10. Inferior dissection 08'48''
The superior part of the dissection is now complete. The inferior and external part of the dissection should be carried out. The limit between the adrenal tumor and the kidney’s upper pole, marked by a groove, is identified. Ultrasonic dissection will be used to open the peritoneal reflection. This will allow to progressively find the gland’s inferior pole by identifying the kidney’s upper pole. Indeed, as usual, the entire peri-adrenal region and fat are completely resected in order to avoid any capsular effraction at the level of the gland. The entire fat surrounding the adrenal gland should be removed.

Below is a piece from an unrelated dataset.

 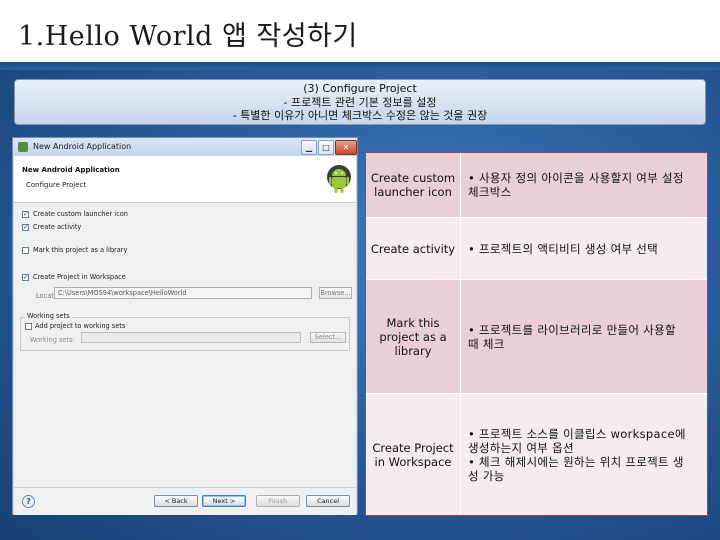 I want to click on close-button: ✕, so click(x=346, y=148).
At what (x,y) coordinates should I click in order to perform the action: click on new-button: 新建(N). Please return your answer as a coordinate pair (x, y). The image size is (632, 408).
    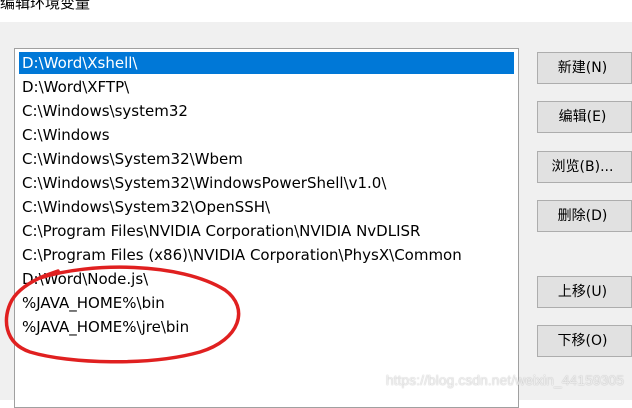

The dissection is extended through the peritoneum until the area that has been previously dissected underneath the liver. Once again, large draining veins can be found. These are perfectly controlled using bipolar coagulation. The gland’s inferior pole is often irrigated by a more important lymphatic and venous drainage. As the renal vein has been perfectly identified, it is possible to perform an “en bloc” division of its pedicle elements using the Ligasure® device. This allows to prevent any untimely bleeding in this dissection area. One must make sure that there are no arterial elements that may correspond to a superior vascular pedicle of the kidney. The kidney’s upper pole is well identified here. The adipose cellular structures between the adrenal gland and the kidney are progressively coagulated using either the ultrasonic dissector or the Ligasure® device.